Nothing outside the range is wanted. Repeat exactly the lines below from the one with "POESÍA VISUAL | José Luis Campal (80, 2234)" through the one with "[youtube] (115, 1713)".

- Material provided
——————

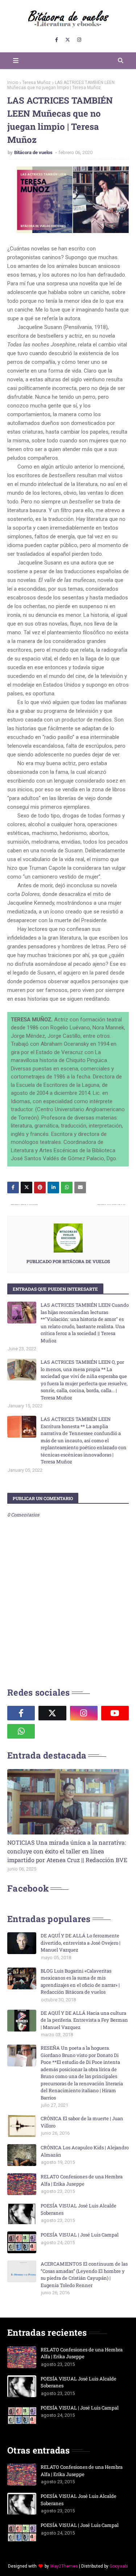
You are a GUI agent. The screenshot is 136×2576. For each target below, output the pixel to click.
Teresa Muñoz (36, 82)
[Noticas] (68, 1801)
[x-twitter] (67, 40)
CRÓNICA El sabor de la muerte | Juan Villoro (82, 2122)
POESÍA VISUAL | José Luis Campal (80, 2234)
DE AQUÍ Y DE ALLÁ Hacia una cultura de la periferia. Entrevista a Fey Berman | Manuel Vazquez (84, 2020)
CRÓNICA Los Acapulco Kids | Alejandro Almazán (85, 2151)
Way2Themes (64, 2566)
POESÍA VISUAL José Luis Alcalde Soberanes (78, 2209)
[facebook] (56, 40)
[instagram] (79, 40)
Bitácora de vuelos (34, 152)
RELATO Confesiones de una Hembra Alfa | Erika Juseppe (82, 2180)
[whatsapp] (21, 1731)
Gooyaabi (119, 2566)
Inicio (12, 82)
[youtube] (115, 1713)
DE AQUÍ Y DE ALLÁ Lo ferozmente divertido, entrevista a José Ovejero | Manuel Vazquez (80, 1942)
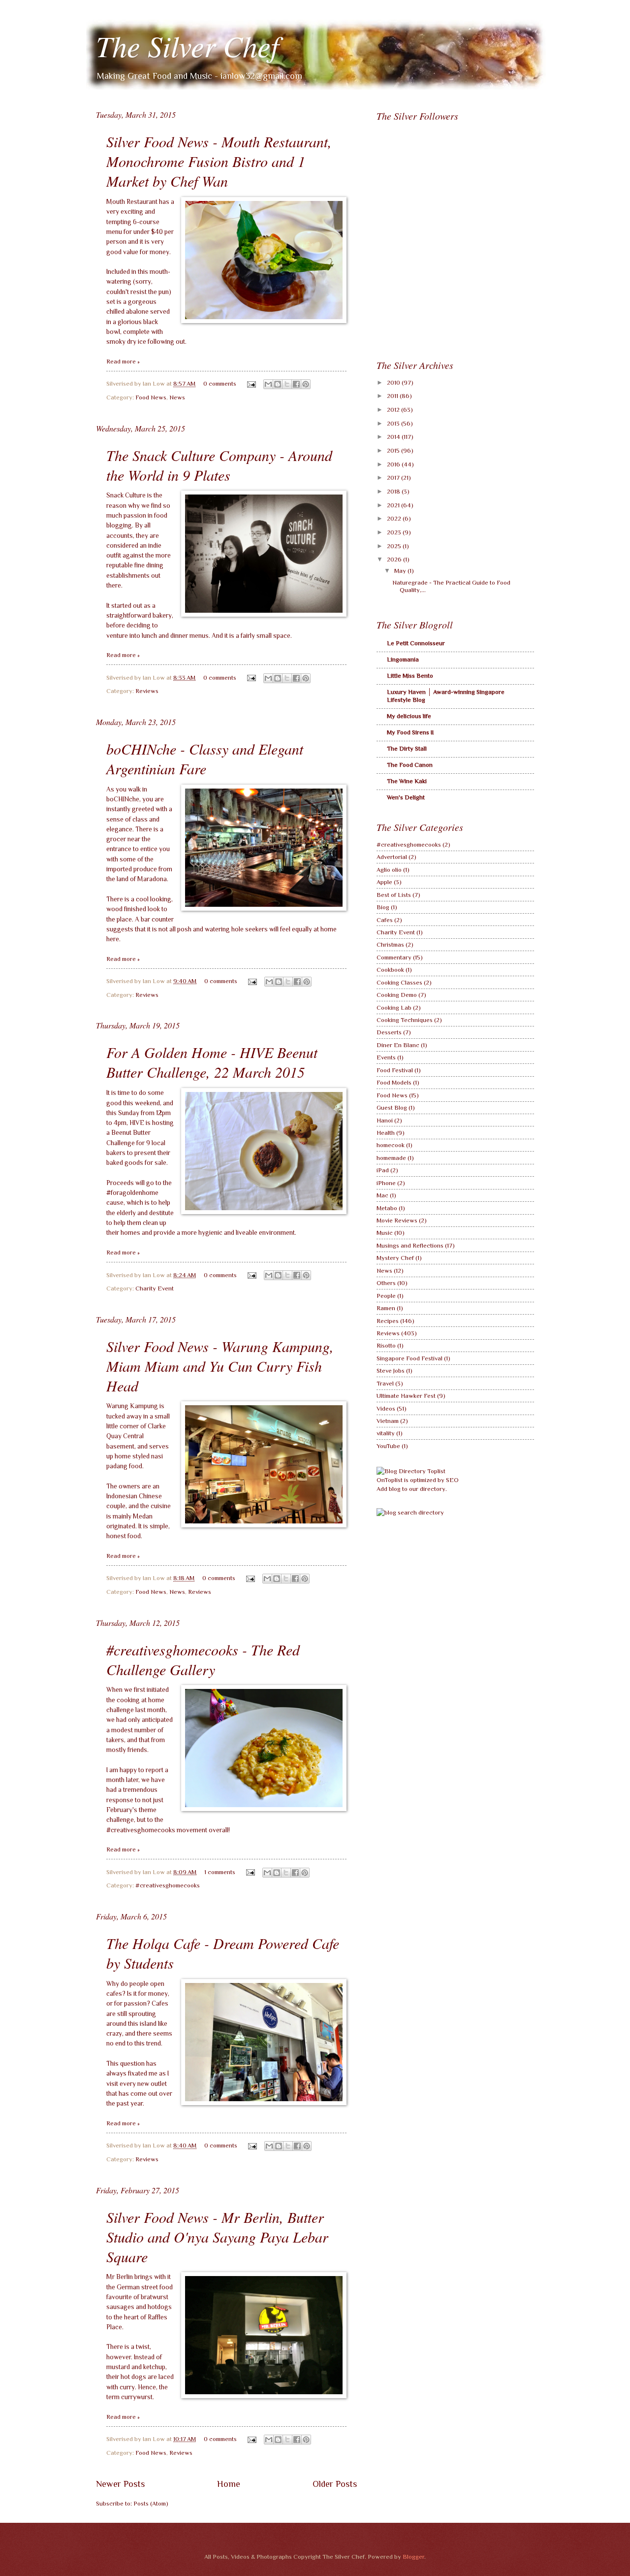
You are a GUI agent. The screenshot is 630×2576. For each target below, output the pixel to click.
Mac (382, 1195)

——————

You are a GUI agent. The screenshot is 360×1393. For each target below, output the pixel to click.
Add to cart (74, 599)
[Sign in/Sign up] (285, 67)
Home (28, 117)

——————

- Answer to this exercise
POESÍA VISUAL | José Luis Campal (80, 2234)
DE AQUÍ Y DE ALLÁ Hacia una cultura de la periferia. Entrevista a Fey Berman | Manuel Vazquez (84, 2020)
CRÓNICA Los Acapulco Kids | Alejandro Almazán (85, 2151)
Way2Themes (64, 2566)
POESÍA VISUAL José Luis Alcalde Soberanes (78, 2209)
[facebook] (56, 40)
[instagram] (79, 40)
Bitácora de vuelos (34, 152)
RELATO Confesiones de una Hembra Alfa | Erika Juseppe (82, 2180)
[whatsapp] (21, 1731)
Gooyaabi (119, 2566)
Inicio (12, 82)
[youtube] (115, 1713)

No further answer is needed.